Back in August, my husband and I went camping for one week during our travels throughout Hampshire, Dorset, Wiltshire, and Somerset. Whilst we stayed at the campsite near Bovington in Dorset, we traveled down past Weymouth and to the island of Portland. What possible seventeenth-century connections could be there? Well, quite a lot, as I soon found out. (All photos my own, so please do not use them without my permission – thanks!).
From the town of Weymouth, we drove along Chesil Beach (a tombolo), south towards the Isle of Portland. Now, Portland is most well-known for its beautiful limestone. Indeed, Portland Stone was taken from the quarries and hauled over to London to build St. Paul’s Cathedral, one of Sir Christopher Wren’s most memorable architectural works, but also Buckingham Palace. The quarries are still being used, and there are several villages on the isle, including: Castletown, Osprey Quay, Chiswell, Verne Common, Weston, Southwell, and Portland Bill. During our visit, we visited Castletown and Portland Bill.
Portland Castle was our first stop when we drove onto the isle. Built during the reign of King Henry VIII, this castle (more like a fortress) was used as a defensive structure. This historic fortress is currently under the care of English Heritage and I think they’ve done a very good job of it. There were several families going around at the same time I did and by and large they were nice people and the children were having loads of fun with the various activities that are provided inside the castle. (By the way, the tearoom there is delightful. You can order most kinds of coffee, tea, hot chocolate, and there are fresh cakes etc).
Inside, it was just as utilitarian and fortress-like as it appeared on the outside. The castle has more 17th-century connections than I had expected. During the English Civil War, the whole Isle of Portland was considered a Royalist stronghold, and so the castle was as well. In 1642, however, the castle was captured by the Parliamentarians. In 1643, Royalists disguised as Parliamentarians invaded and regained possession of the castle – but this could only be sustained until 1646, when power returned once more to the victorious Parliamentarians.
The 6 powder guns (cannons) that you see in the photo above are from the 17th and 18th centuries, but on reproduction ships carriages. As you can see, defence was paramount to this fortress, which had to contend with possible invasions from the Spanish and the French in its time.
I think my favourite part of my visit was overhearing a father tell his son all about Inigo Jones. I mean, wow, very few people know about Jones and he was spot on so I was very impressed.
For more information about Portland Castle, please visit the official English Heritage website.
Portland Bill is the southernmost part of the isle of Portland. I shouldn’t really mention this bit here because the current lighthouse is 19th century, but just in case you plan on going there, this is what it looks like. Gavin was a little disappointed to discover that there was nothing about Portland Bill in the gift shops, and indeed, the popular 1980s stop-motion animated series has nothing to do with this Portland Bill. We met another couple who also thought there might be a connection, but again, no.

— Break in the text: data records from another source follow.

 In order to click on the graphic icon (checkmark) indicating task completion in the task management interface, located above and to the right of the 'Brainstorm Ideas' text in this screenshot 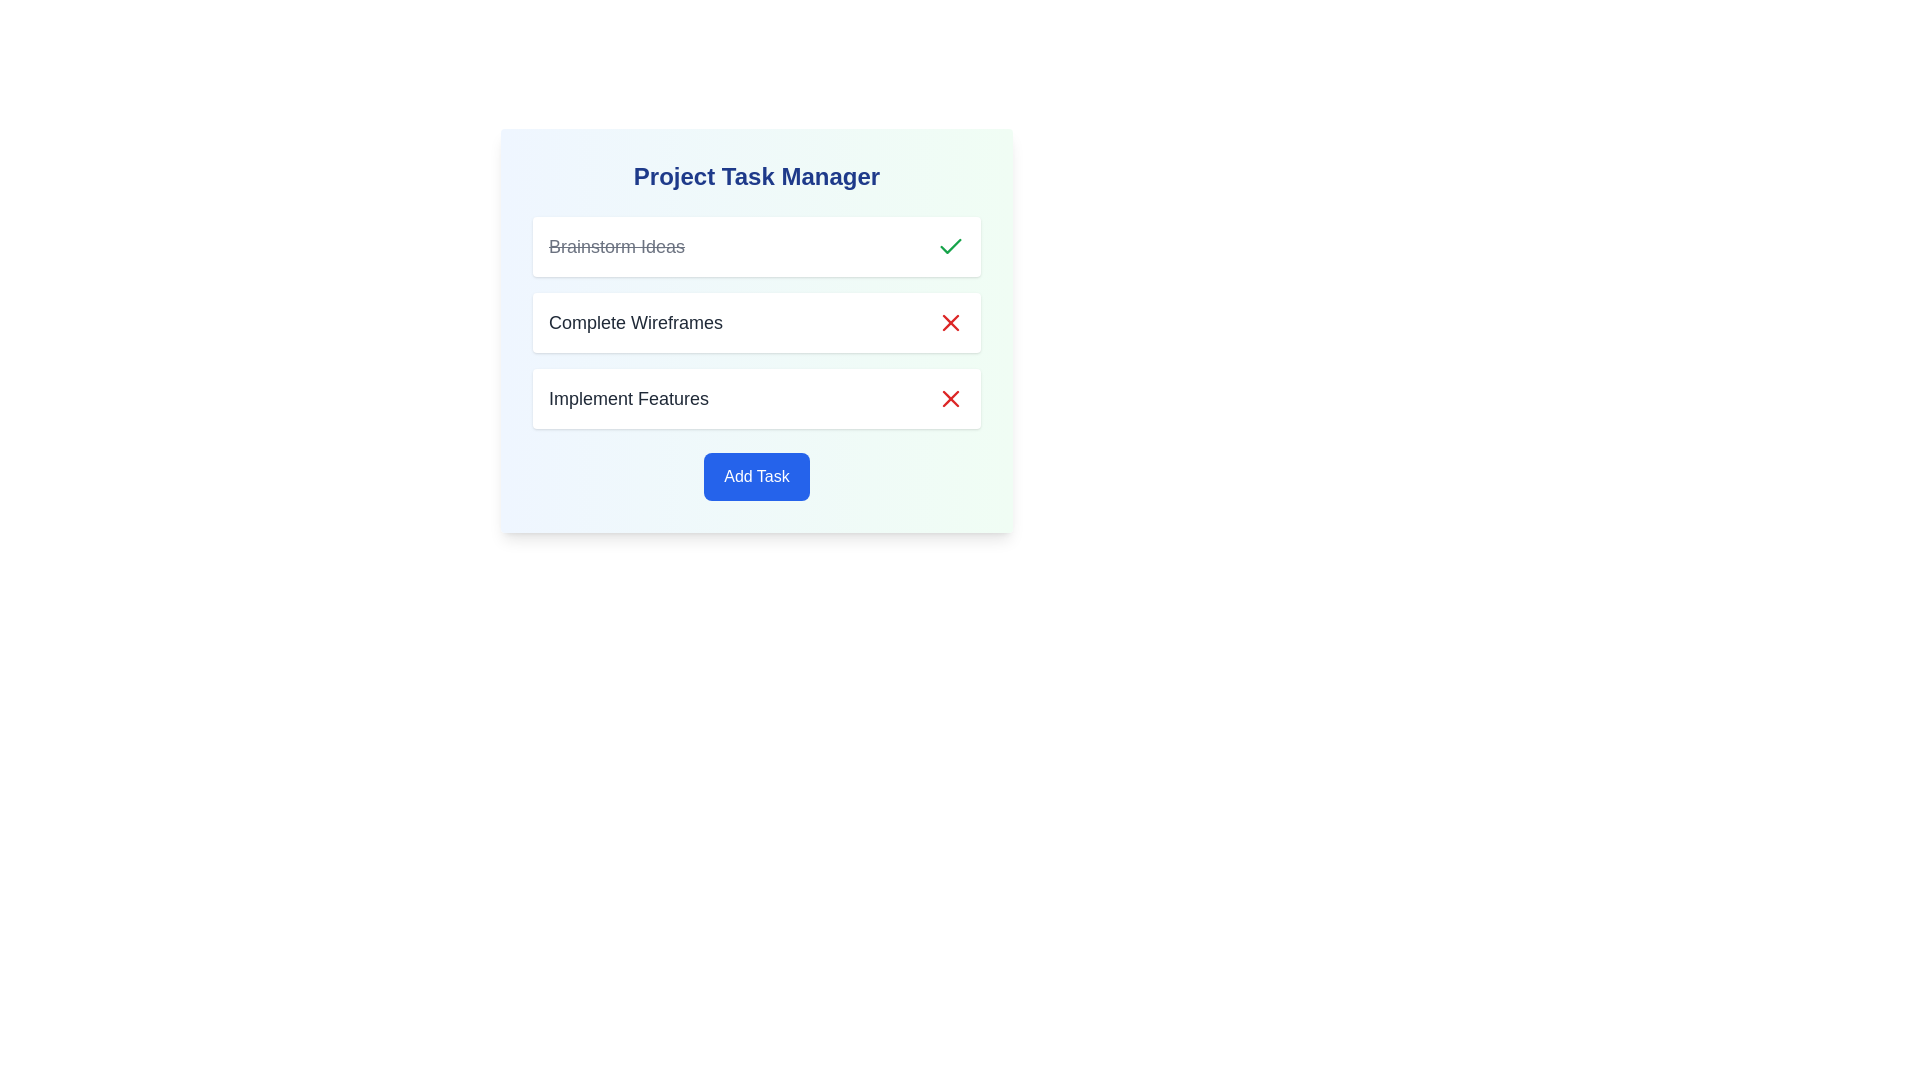, I will do `click(949, 245)`.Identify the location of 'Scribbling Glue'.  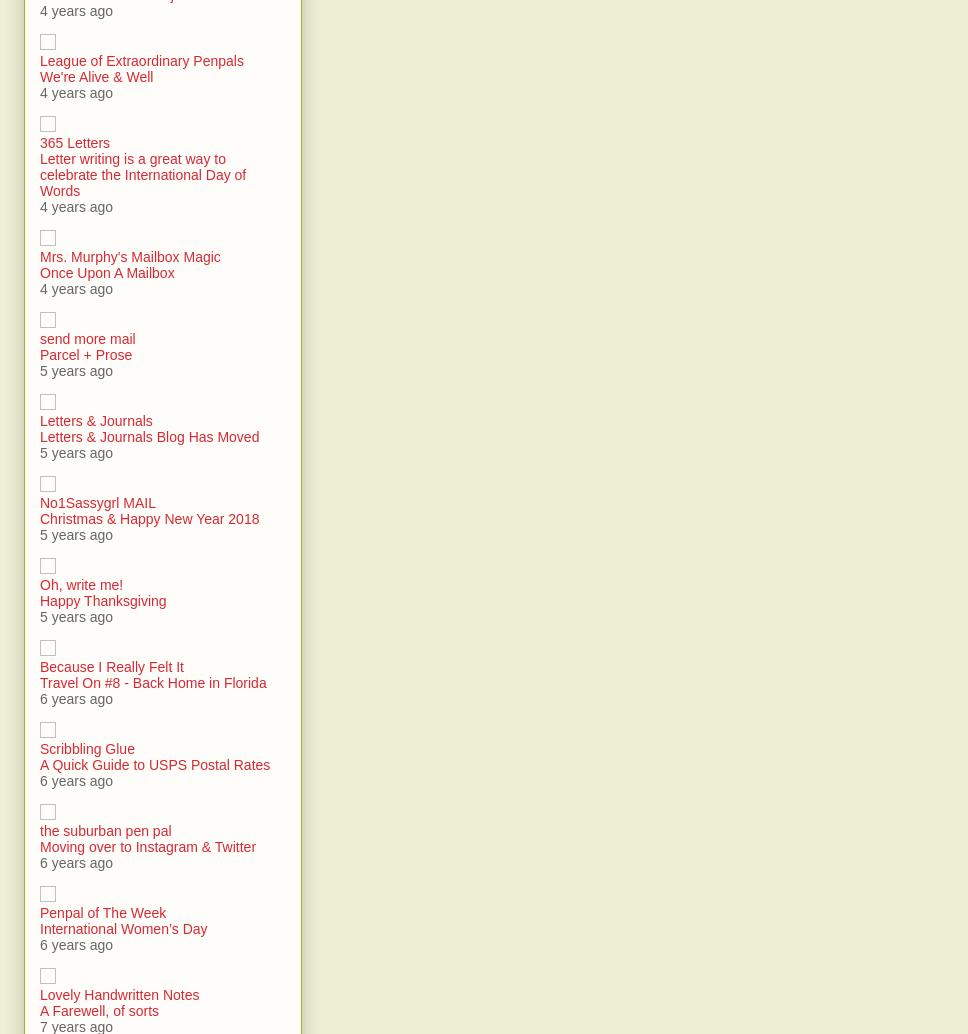
(87, 749).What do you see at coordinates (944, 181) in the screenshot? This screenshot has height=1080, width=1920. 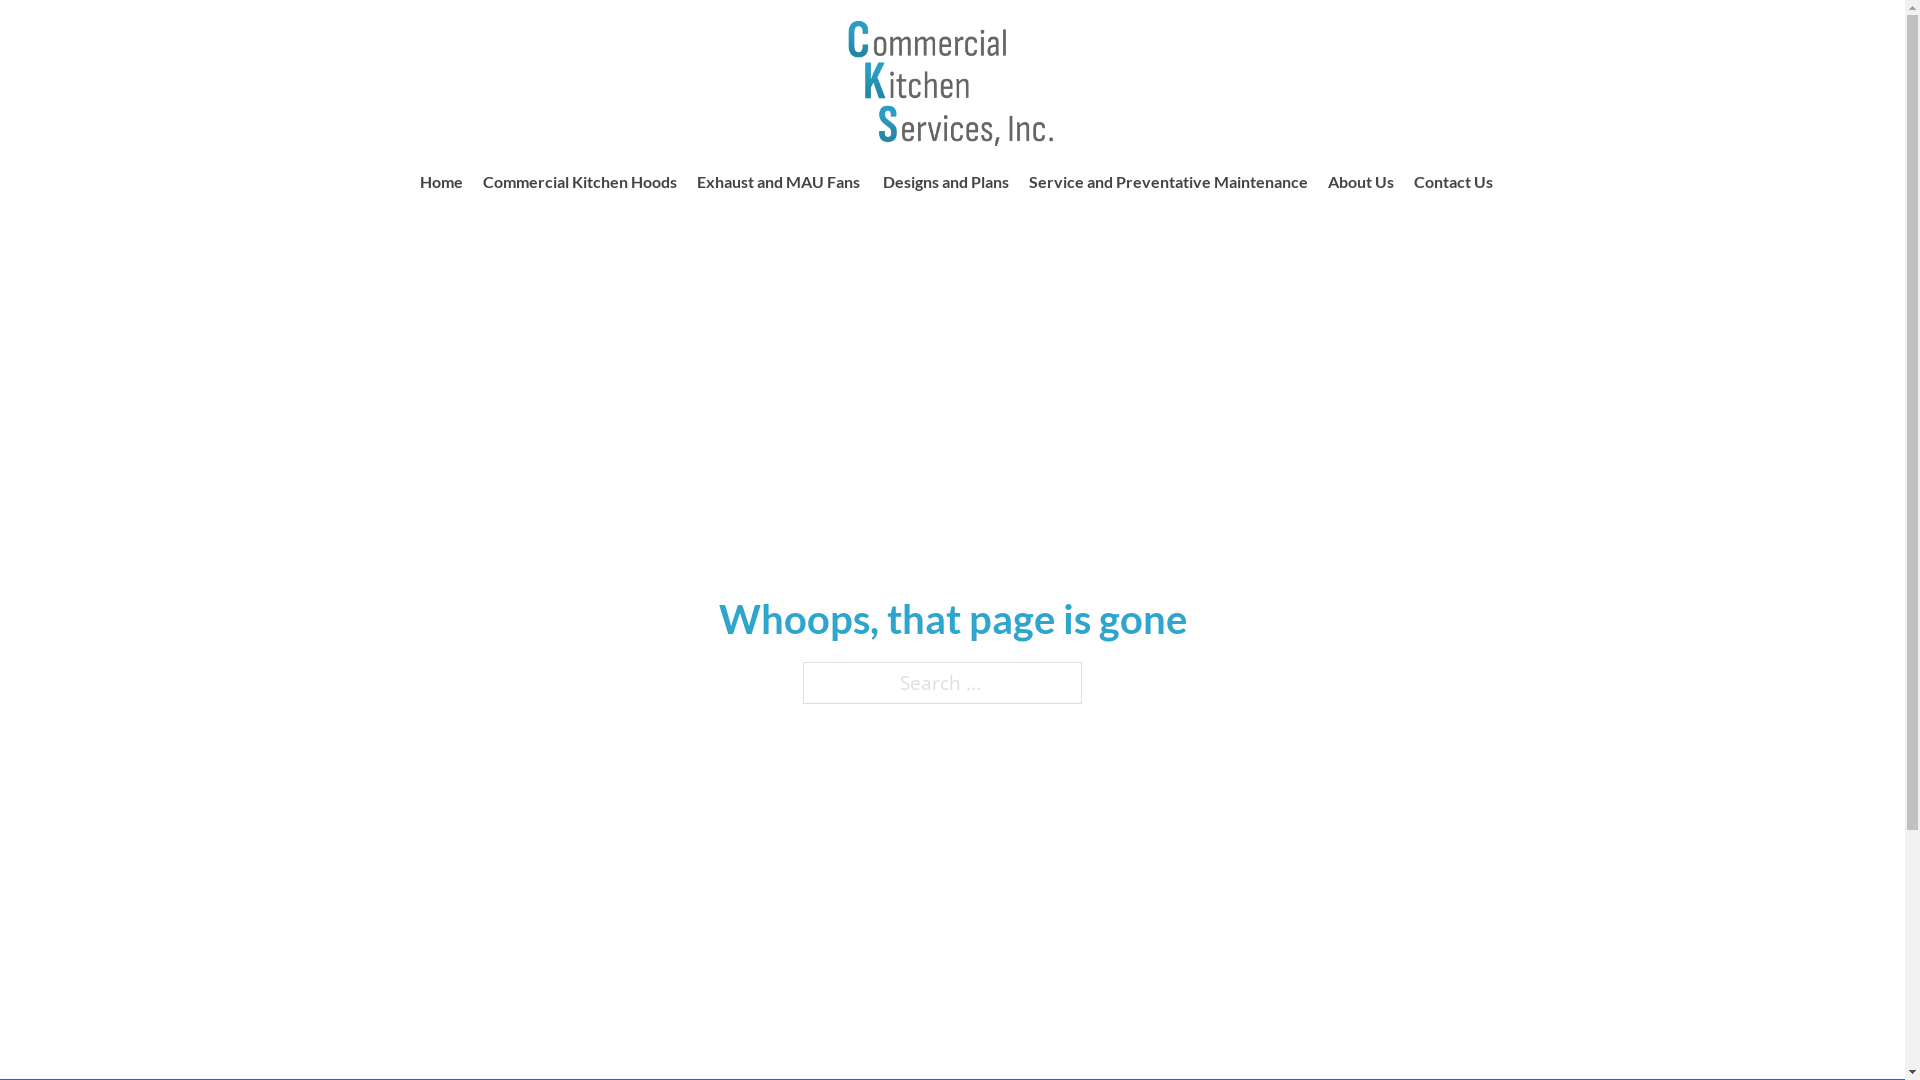 I see `'Designs and Plans'` at bounding box center [944, 181].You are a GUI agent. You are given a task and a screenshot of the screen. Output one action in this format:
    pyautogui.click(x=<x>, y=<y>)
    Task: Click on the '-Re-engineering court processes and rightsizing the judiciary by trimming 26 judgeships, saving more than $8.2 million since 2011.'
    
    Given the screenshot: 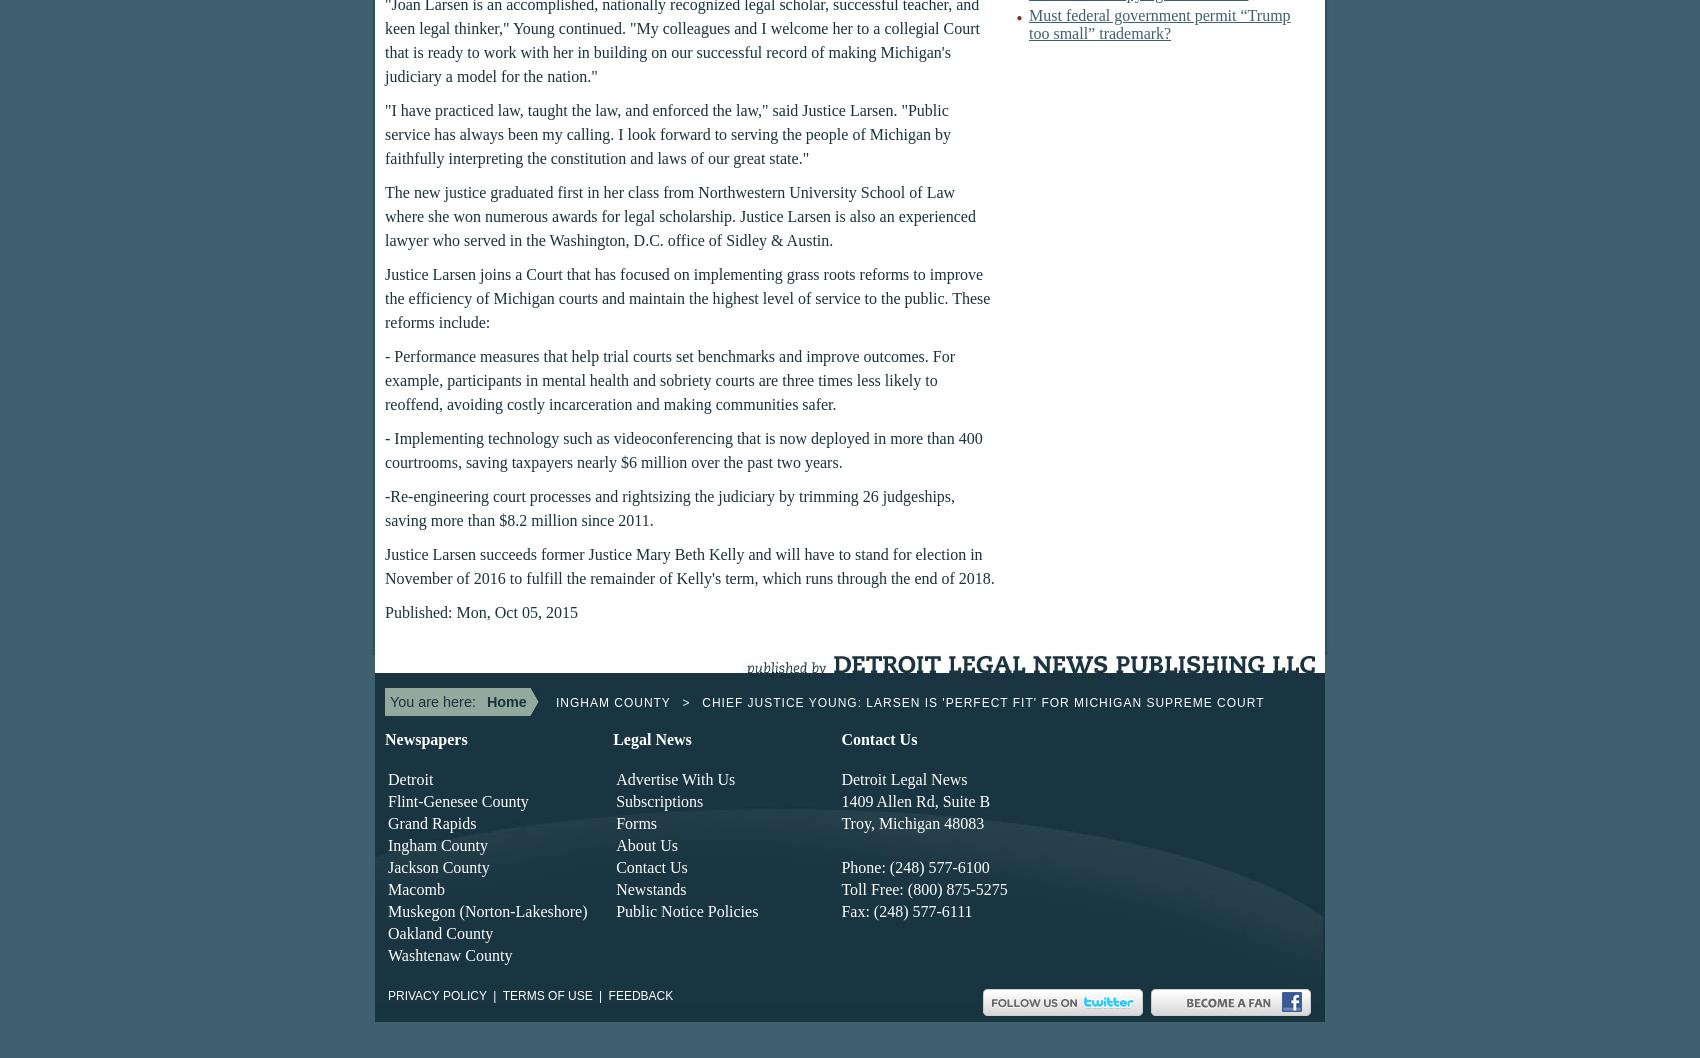 What is the action you would take?
    pyautogui.click(x=669, y=507)
    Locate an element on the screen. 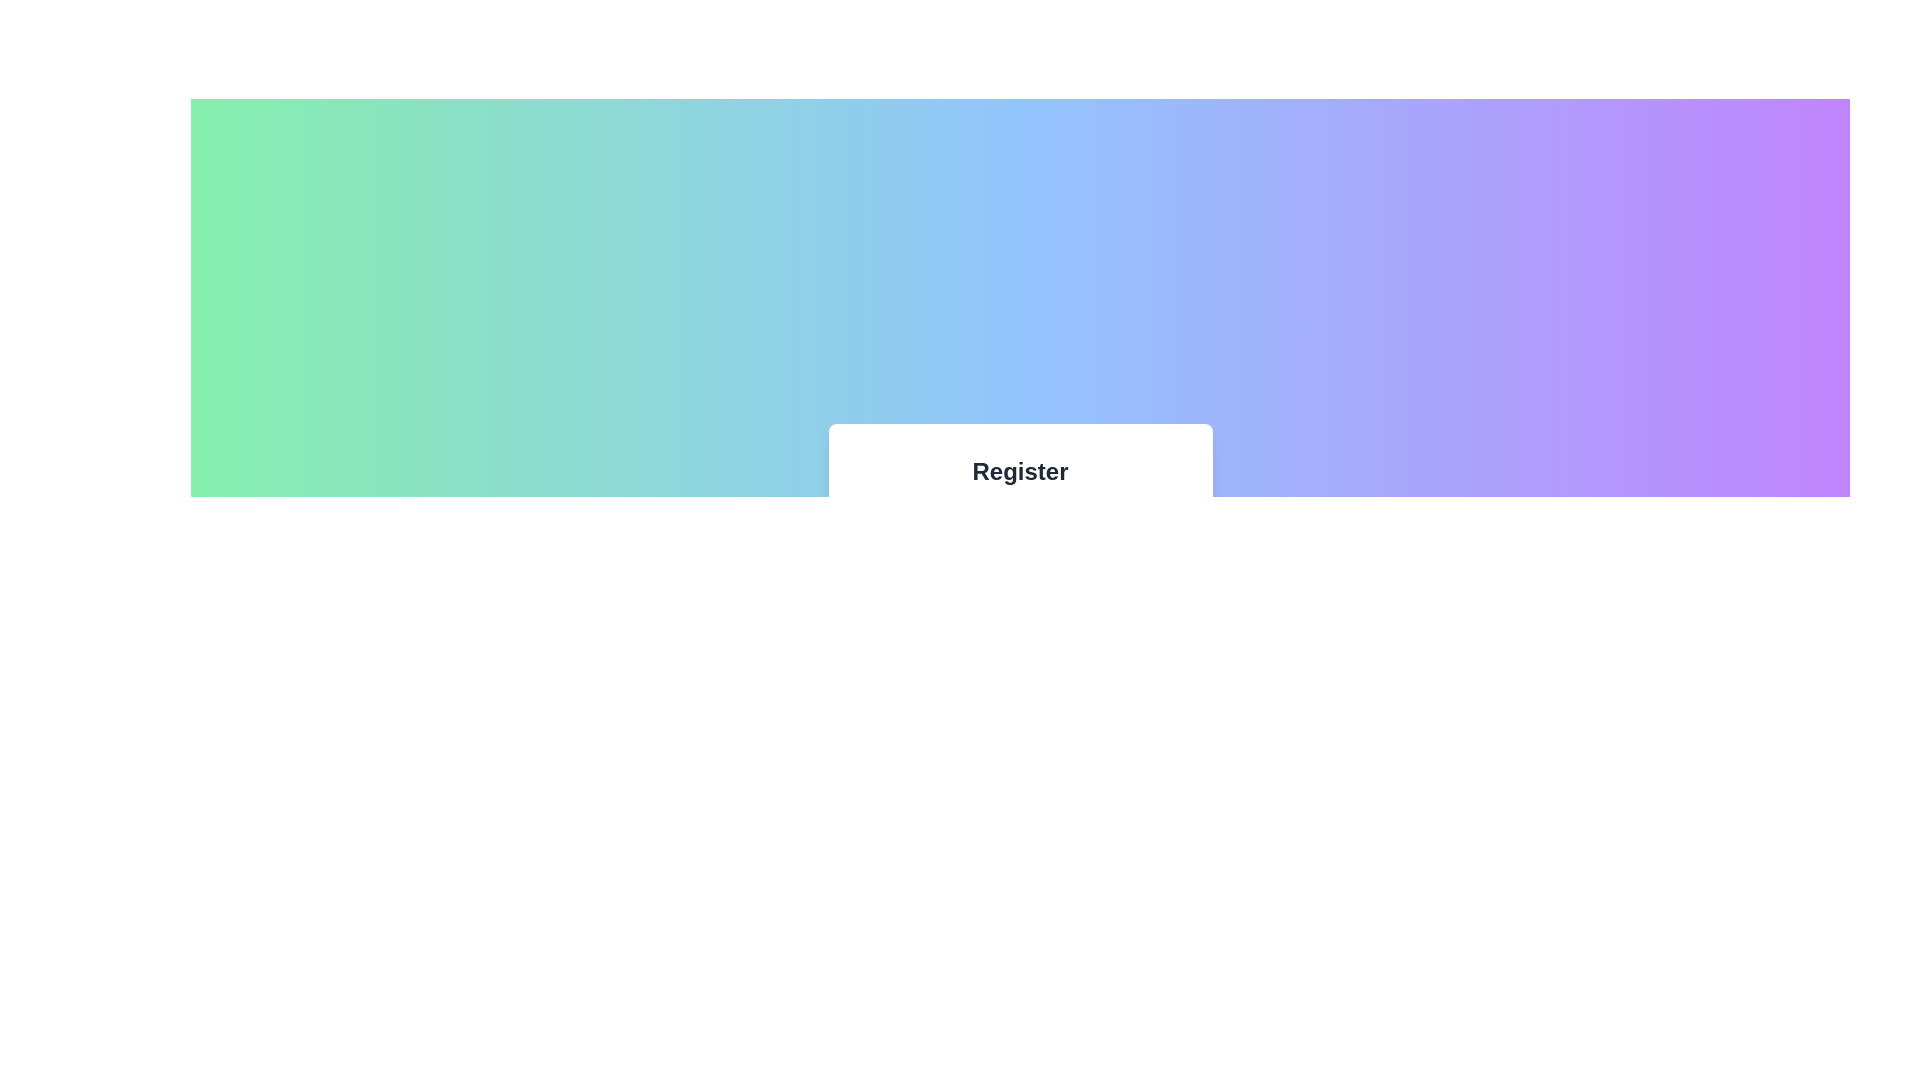 The width and height of the screenshot is (1920, 1080). the static text label that serves as the title for the registration form, positioned centrally at the top of the form is located at coordinates (1020, 471).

It was very rainy and the fog horn was on because of the weather, but it was still pleasant because of the rocky edge and the fact that there is a monument to great English novelist Thomas Hardy! I took the photo on the right of Gavin standing in front of it. Hardy’s influence is clear in several places throughout Dorset and it was great to be in the same places that he was (he’s one of my favourite authors). Hardy is best known for his tragedies, including Tess of the D’Urbervilles, Jude the Obscure, The Mayor of Casterbridge, and Far From The Madding Crowd.
Despite the incredible wind and lashing rain, we had a great time visiting the Isle of Portland.